Robert Rankin, chief executive of the bank's regional operations, announced this week that he wants to grow market share in Asian ECM and M&A, two crucial sectors in which Deutsche lags behind its key competitors.

The firm will not reveal headcount targets, but recruiters in Hong Kong reckon Deutsche - whose Asian operations currently focus on FX, bond issuance, and credit and derivatives trading - will definitely be beefing up its hiring.

Just do it

Deutsche will have to act fast because other banks, including larger players such as Goldman Sachs, may soon be opening the recruitment floodgates, especially for ECM roles in Hong Kong.

Gary Collister, director and head of front office search, ConnectedGroup, predicts "huge demand" this year for ECM bankers.

"Set against 2008-2009, the pipeline might now be considered to be positively gushing. The outlook for the region is exciting on many fronts, particularly if you are currently looking for a new position," he adds.

But in January and February, ECM vacancies have yet to show any significant increase, so the timing for Deutsche might be just right.

"It's a good to start hiring these candidates before they really become in demand. It may be a very different scenario in six months time," says James Carss, director, banking & financial services, Hudson.

Questions, however, are inevitably being raised about Deutsche's ability to attract the best talent given that it does not feature in the top six in the latest Dealogic regional league tables for either ECM or M&A.

"But Rankin has a strong name and Deutsche has a good platform.
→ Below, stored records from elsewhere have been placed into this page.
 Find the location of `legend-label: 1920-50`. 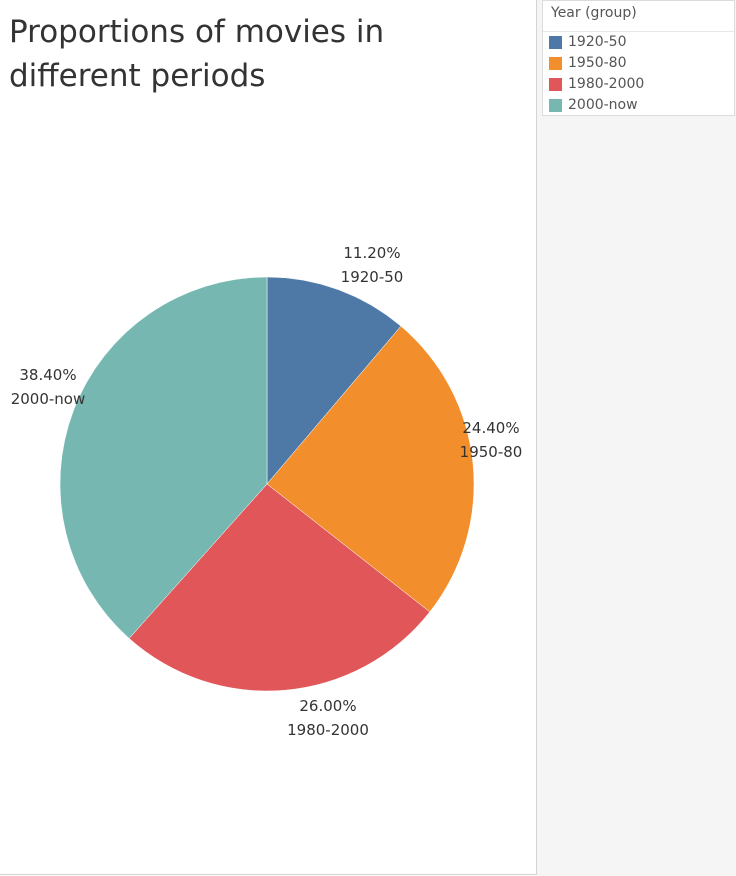

legend-label: 1920-50 is located at coordinates (598, 42).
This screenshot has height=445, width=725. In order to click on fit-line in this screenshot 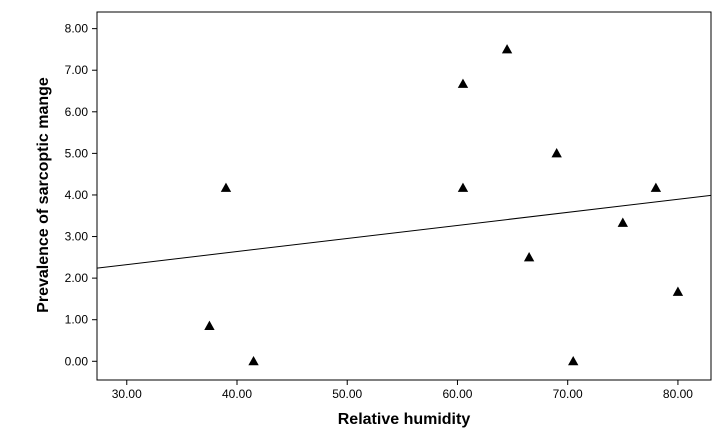, I will do `click(404, 232)`.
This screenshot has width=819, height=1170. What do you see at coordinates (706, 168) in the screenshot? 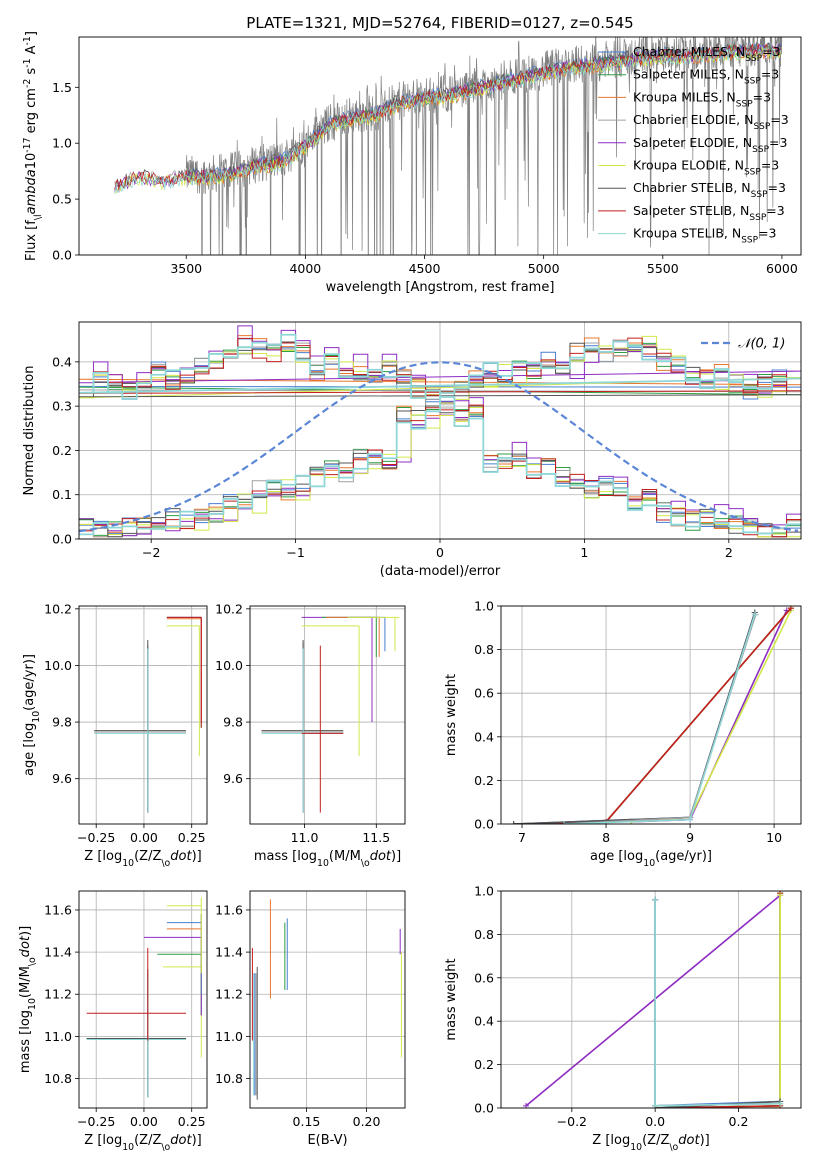
I see `legend-label: Kroupa ELODIE, NSSP=3` at bounding box center [706, 168].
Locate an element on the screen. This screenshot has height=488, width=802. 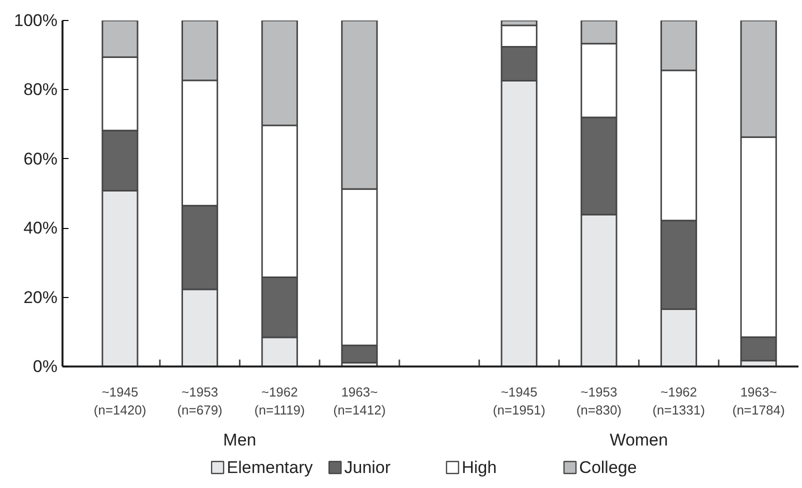
legend-label: High is located at coordinates (480, 468).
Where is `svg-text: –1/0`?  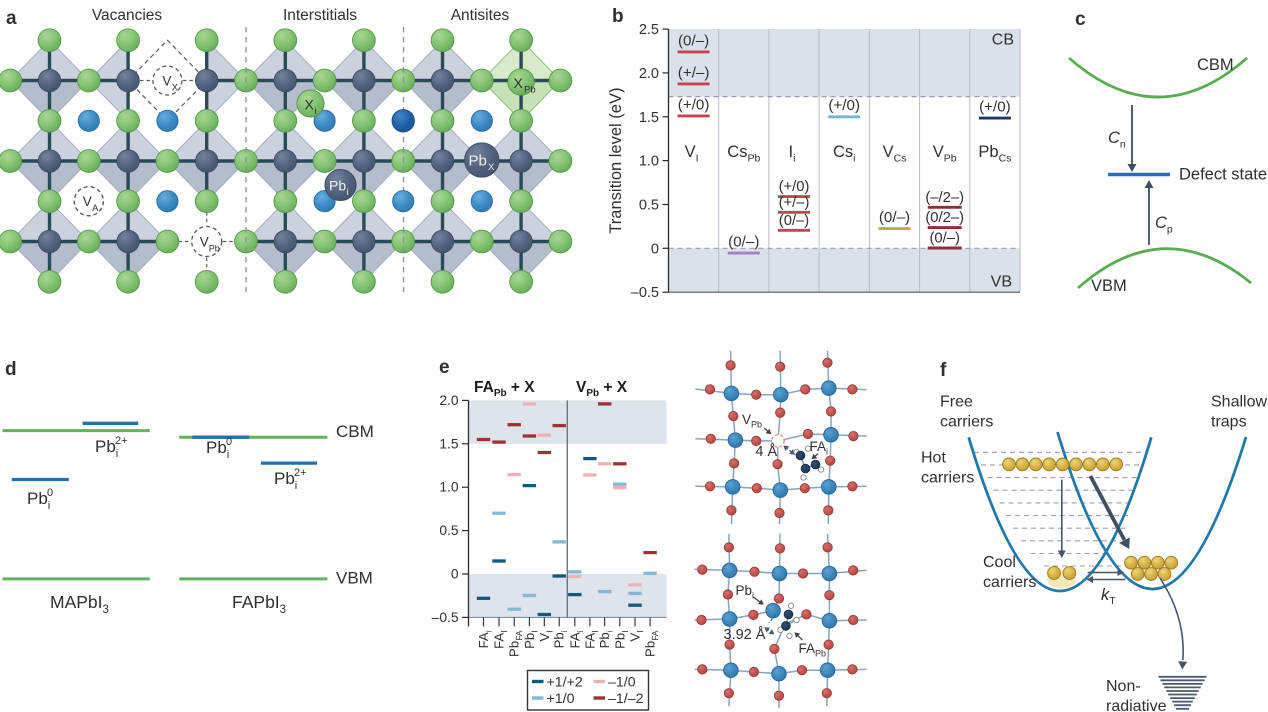
svg-text: –1/0 is located at coordinates (622, 683).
Things may depend on what they pay in bonuses today," says one headhunter, who asked not to be named.

China counts

Rankin is on the record as being sceptical about flying in too many Western i-bankers to help his firm grow in Asia.

He is not alone in these beliefs, which apply equally to other international banks. "At the moment more experienced deal makers are needed at VP level and above. Mandarin speaking is really beneficial, as is local knowledge. Many overseas candidates apply for these roles, but lack the skill sets," says Carss.

Robert Conway, head of banking & finance practice, Talent2, stresses that experience of the mainland China market is increasing becoming the key hiring criteria for both ECM and M&A roles in Hong Kong.